# What you need to do
Could you set down exactly the lines in the records below between the line holding "your email (106, 298)" and the line holding "[Swinging Into Style: Mariah", inclusive?

# Record excerpts
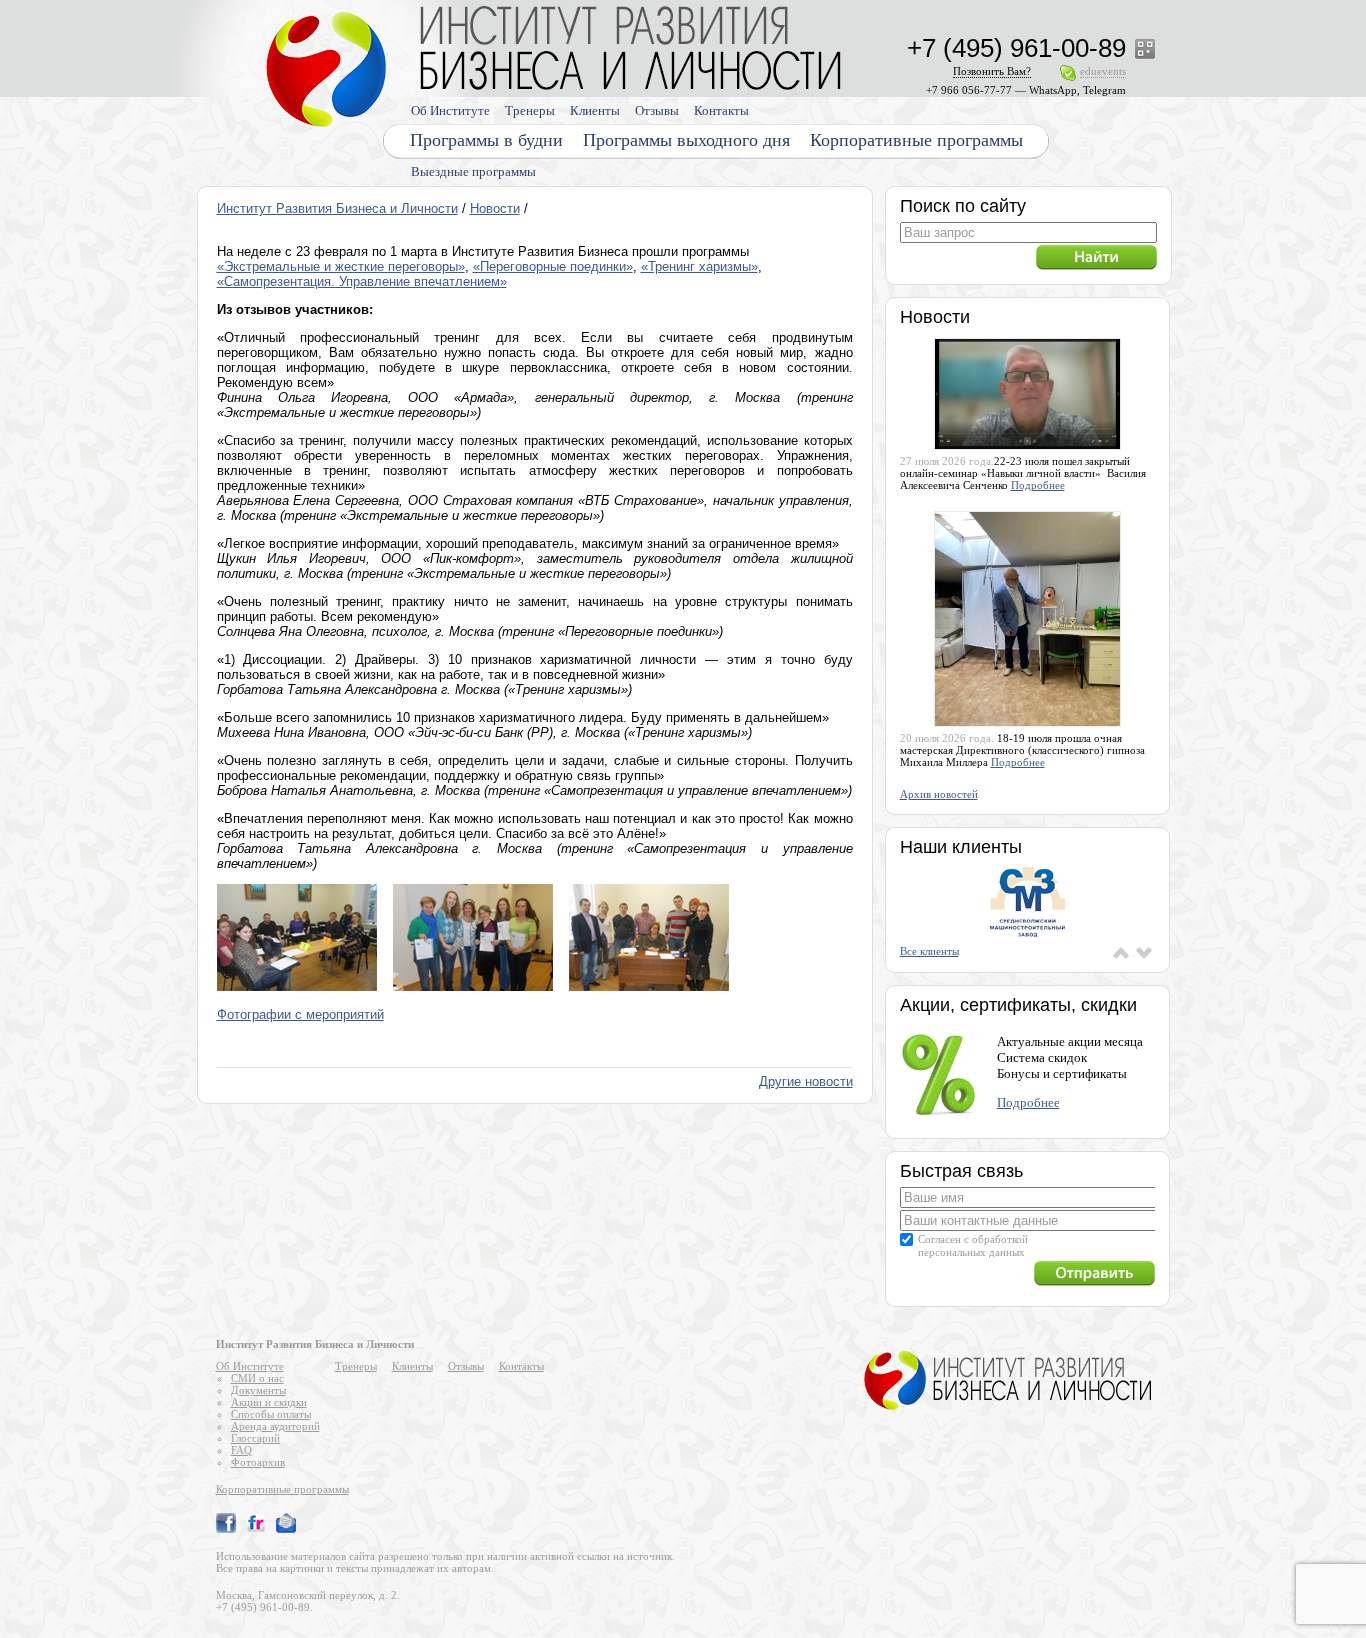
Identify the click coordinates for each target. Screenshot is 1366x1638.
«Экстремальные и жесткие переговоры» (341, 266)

==

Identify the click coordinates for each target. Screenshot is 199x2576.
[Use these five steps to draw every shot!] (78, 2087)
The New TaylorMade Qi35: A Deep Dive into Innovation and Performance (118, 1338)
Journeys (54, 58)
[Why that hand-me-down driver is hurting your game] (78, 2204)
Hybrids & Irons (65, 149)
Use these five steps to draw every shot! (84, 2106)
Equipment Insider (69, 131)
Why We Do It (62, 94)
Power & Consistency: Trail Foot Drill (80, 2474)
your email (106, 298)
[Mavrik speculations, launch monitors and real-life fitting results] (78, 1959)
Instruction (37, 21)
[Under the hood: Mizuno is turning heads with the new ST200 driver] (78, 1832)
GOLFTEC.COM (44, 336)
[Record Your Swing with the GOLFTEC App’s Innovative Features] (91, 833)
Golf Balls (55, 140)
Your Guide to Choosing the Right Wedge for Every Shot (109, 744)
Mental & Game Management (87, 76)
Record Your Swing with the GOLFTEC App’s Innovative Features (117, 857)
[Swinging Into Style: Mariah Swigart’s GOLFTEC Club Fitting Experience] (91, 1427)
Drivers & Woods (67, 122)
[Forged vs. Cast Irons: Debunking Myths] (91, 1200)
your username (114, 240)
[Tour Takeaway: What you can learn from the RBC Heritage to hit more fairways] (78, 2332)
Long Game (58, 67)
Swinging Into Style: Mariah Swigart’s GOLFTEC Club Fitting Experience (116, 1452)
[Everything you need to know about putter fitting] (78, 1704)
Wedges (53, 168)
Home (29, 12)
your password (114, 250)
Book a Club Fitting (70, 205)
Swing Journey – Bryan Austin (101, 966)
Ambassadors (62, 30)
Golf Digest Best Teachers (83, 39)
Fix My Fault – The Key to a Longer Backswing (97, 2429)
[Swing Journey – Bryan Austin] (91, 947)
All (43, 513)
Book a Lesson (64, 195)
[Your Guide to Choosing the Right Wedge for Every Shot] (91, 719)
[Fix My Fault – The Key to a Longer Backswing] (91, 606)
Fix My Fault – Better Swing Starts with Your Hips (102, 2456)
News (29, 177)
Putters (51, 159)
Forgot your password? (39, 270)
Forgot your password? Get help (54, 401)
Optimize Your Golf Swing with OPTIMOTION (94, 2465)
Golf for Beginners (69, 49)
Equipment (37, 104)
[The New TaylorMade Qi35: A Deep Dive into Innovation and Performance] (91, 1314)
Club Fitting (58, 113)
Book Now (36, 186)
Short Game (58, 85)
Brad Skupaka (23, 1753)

---

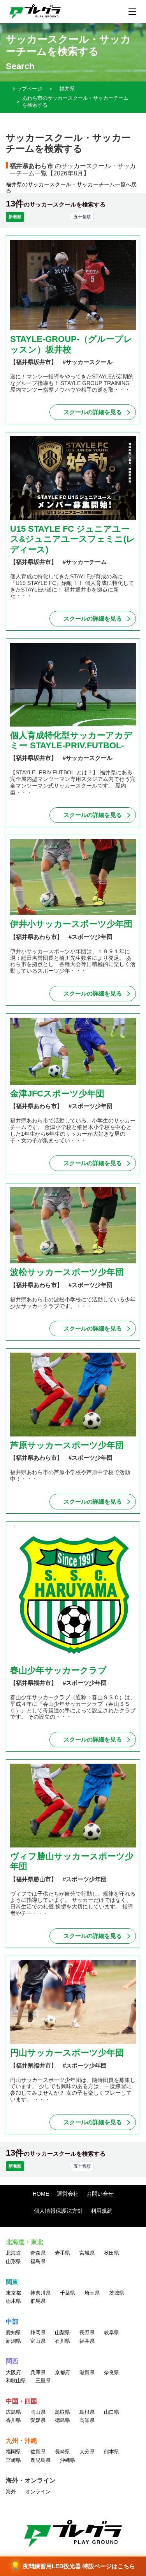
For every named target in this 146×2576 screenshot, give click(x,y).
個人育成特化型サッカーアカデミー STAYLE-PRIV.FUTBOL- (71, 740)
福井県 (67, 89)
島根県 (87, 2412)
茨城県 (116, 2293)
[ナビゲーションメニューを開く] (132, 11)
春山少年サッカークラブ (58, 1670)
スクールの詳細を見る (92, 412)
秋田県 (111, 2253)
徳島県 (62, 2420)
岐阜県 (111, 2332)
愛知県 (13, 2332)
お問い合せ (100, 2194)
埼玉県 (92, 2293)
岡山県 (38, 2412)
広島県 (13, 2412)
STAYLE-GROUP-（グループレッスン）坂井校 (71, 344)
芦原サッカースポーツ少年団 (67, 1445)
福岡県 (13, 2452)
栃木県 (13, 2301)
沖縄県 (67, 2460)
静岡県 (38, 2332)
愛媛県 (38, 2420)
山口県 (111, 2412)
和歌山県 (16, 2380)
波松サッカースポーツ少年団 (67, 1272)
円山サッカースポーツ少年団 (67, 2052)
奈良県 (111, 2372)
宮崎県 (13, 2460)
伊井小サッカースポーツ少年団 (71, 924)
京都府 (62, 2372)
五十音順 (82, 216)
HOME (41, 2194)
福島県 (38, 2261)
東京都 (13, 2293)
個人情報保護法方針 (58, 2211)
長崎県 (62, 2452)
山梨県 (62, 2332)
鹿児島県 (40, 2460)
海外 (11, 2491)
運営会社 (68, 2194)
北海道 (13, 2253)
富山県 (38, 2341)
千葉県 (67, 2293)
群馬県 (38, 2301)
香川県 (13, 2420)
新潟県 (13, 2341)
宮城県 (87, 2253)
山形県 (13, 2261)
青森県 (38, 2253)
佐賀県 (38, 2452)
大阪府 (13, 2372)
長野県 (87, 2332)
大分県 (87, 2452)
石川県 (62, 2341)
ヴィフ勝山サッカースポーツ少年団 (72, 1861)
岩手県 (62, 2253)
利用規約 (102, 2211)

# Solution
your email (106, 298)
[Mavrik speculations, launch monitors and real-life fitting results] (78, 1959)
Instruction (37, 21)
[Under the hood: Mizuno is turning heads with the new ST200 driver] (78, 1832)
GOLFTEC.COM (44, 336)
[Record Your Swing with the GOLFTEC App’s Innovative Features] (91, 833)
Golf Balls (55, 140)
Your Guide to Choosing the Right Wedge for Every Shot (109, 744)
Mental & Game Management (87, 76)
Record Your Swing with the GOLFTEC App’s Innovative Features (117, 857)
[Swinging Into Style: Mariah Swigart’s GOLFTEC Club Fitting Experience] (91, 1427)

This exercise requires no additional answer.